U.S. Rep. Gabrielle Giffords struggles to find words and put together sentences as it remains unclear five months after she was shot in the head in Tucson whether she will eventually be able to resume work in Congress, an aide said in an interview published Thursday.
The interview with Chief of Staff Pia Carusone published in the Arizona Republic provides the most up-to-date information about the congresswoman's condition since she was shot and injured in a rampage that killed six people and wounded a dozen others on Jan. 8.
A decision on whether Giffords will return to work in Washington does not have to be made until May 2012, Carusone said, adding that if the progress the congresswoman has made so far were to slow down or stop she would be unable to fulfill her legislative responsibilities.
Carusone said Giffords' limited speaking ability has led her to rely primarily on facial expressions and hand gestures to communicate.
"She is borrowing upon other ways of communicating. Her words are back more and more now, but she's still using facial expressions as a way to express. Pointing. Gesturing," Carusone told the Arizona Republic. "Add it all together and she's able to express the basics of what she wants or needs. But, when it comes to a bigger and more complex thought that requires words, that's where she's had the trouble."
Often, Giffords is clearly frustrated by her limits, Carusone said.
"When she is trying to come up with a word or a sentence and she's clearly struggling, putting everything she's got into it, and sometimes she's not successful. When she is, there's a relief that comes across her face that she has found the word. But when she can't come up with that, it is absolute frustration," she said.
Giffords was shot in the left side of her head, which controls speech and communication, while meeting with constituents in Tucson.
A judge has declared shooting suspect Jared Loughner mentally incapable of participating in his defense and sent him to a federal facility where they will try to treat his condition and make it possible to put him on trial.
Giffords' survival was considered a major feat by doctors, and the progress she has made while undergoing intensive rehabilitation at TIRR Memorial Hermann in Houston has also been described as almost miraculous. However, the public has not seen Giffords since the shooting, and information regarding her recovery has been scant.
The only image of her since she arrived in Houston has been blurry footage taken from a distance as she ascended the steps of a NASA jet when she flew to Florida to watch her astronaut husband, Mark Kelly, rocket into space this spring. Kelly commanded the space shuttle Endeavour's last flight into space.
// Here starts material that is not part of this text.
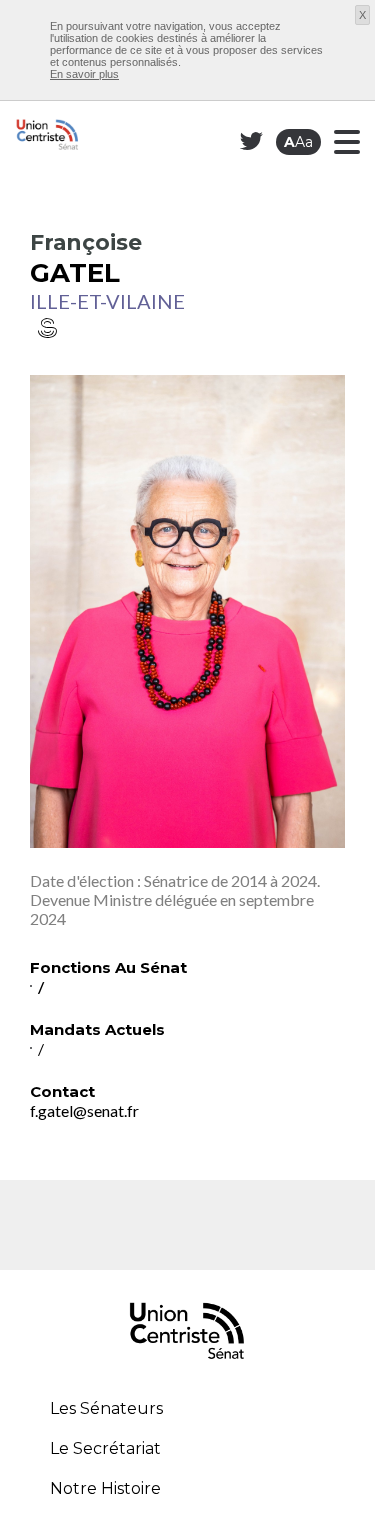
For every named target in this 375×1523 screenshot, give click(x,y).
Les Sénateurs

Carusone's comments make clear that despite doctors' optimism and the rosy picture they have painted, Giffords is still a shadow of her former self.
"She's living. She's alive. But if she were to plateau today, and this was as far as she gets, it would not be nearly the quality of life she had before," Carusone said. "There's no comparison. All that we can hope for is that she won't plateau today and that she'll keep going and that when she does plateau, it will be at a place far away from here."
Experts have said they expect Giffords will be released in the coming weeks from the inpatient hospital setting she has been in since arriving in Houston in late January. Once that happens, she will undergo months of intensive outpatient care in Houston. For some brain injury patients that therapy can include training them to return to work.
Most frustrating for Giffords, her staff and her family are the unknowns, Carusone said. It isn't possible to know the full extent of the damage because bullet fragments still lodged in Giffords' brain prevent doctors from conducting an MRI, a comprehensive scan that uses magnets.
Family, friends and staff are making many decisions for Giffords, Carusone said. Until now, Giffords has not wanted to release images of herself, though she may agree to do that soon, she added.
"A lot of this is a waiting game. That is a difficult thing to explain when speaking to the public. But she was a perfectly healthy 40-year-old who was injured on the job. I'm hoping that buys her a little more patience," Carusone said.